04 October 2009

the fury of water

Photo: NDTV headline for 4th Oct 2009. www.ndtv.com © NDTV

The recent headlines have been alarming - another tsunami in Samoa, a typhoon in Philippines, earthquake in Indonesia and half of India seems to be drowning in floods. Just a little over a month ago there were serious concerns of droughts in India with water levels running dangerously low in the very states that are now flood-hit. This is further evidence that climate change causes erratic weather patterns. The brunt of the effects are being borne by the developing nations in a twist of unfair fate. These nations have not the resources for neither mitigation nor adaptation to the dark side of climate change. Their economies are fragile and dependent on climate-sensitive such as agriculture.

The furies of Nature being unleashed here are always borne by a patient understanding of fate. The influence of Eastern religion and the emphasis of karma can be clearly witnessed on how people struck by such calamities cope. "This is our fate", they say pragmatically and go about rebuilding lives from scratch with nothing. What do they know about the polluting west and climate change? Will they be angry if they knew their lives are at stake so that somewhere, someone can drive a bigger car?

So for so long this part of the world has been ignored because for many reasons, they are voiceless. And if you are voiceless, you are also faceless. So after years and years of being ignored, this part of the world is waking up. Nature lashes out regardless of blame, we are all at fault. As a prototype of the human race, it is my fault. Mea Culpa. We all have the collective arrogance to believe that we inherit the Earth, we are all subject to those feelings of helplessness and apathy. We all should shoulder the responsibility. And yet, there is a imbalance in the way that Nature chooses to punish. We all do not inherit the Earth equally, there are some who pay a higher price.

Philosophizing helps when the Truth gets bitter to take. But how is it going to help the ones who have been rendered homeless? The ones who have lost their home, loved ones, livelihood?

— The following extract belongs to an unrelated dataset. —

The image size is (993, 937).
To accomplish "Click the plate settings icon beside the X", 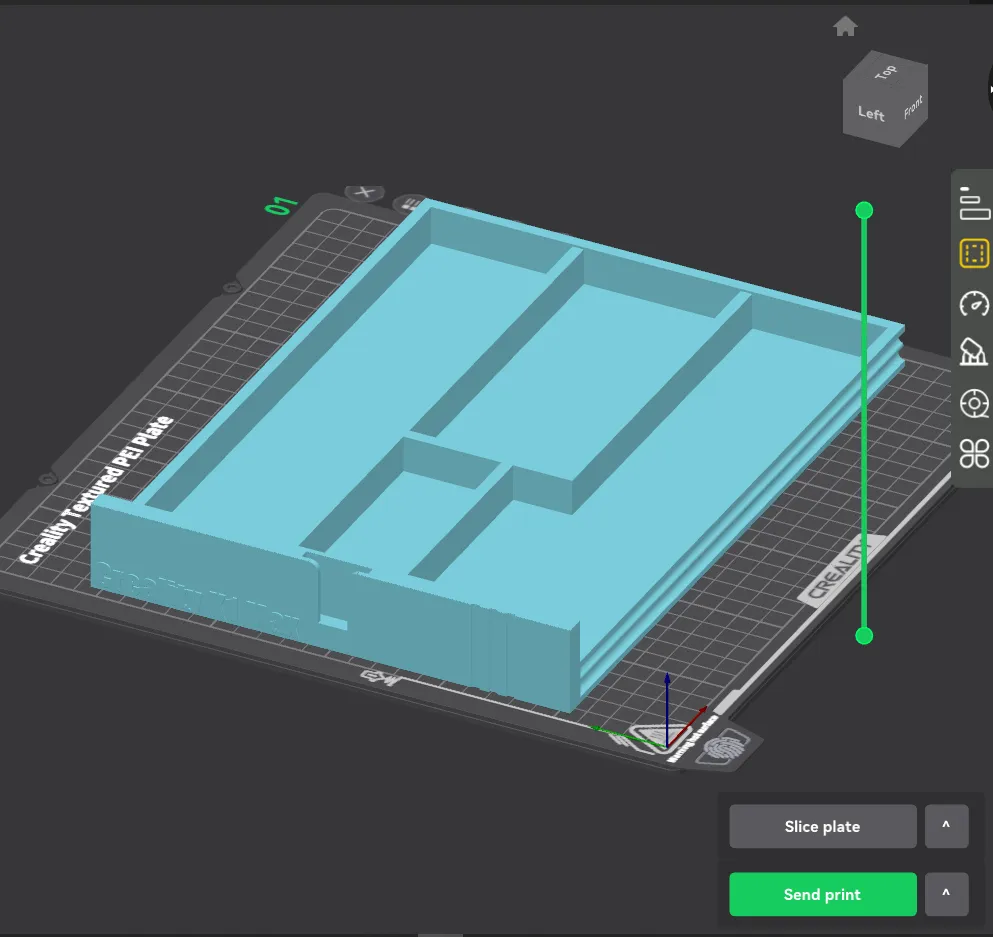I will click(x=411, y=204).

Every Man's worth is ultimately judged by a combination of these three factors and when everything is destroyed, will be perish? Is this the survival of the fittest? Will Time eventually reveal to us what he conceals in his cleverly made web of false promises? Will we care to see redemption when all is lost?

Such questions are hard to articulate and even harder to answer. But what we do know is that the day of reckoning will come. And when that happens, the furies we see now will pale in comparison.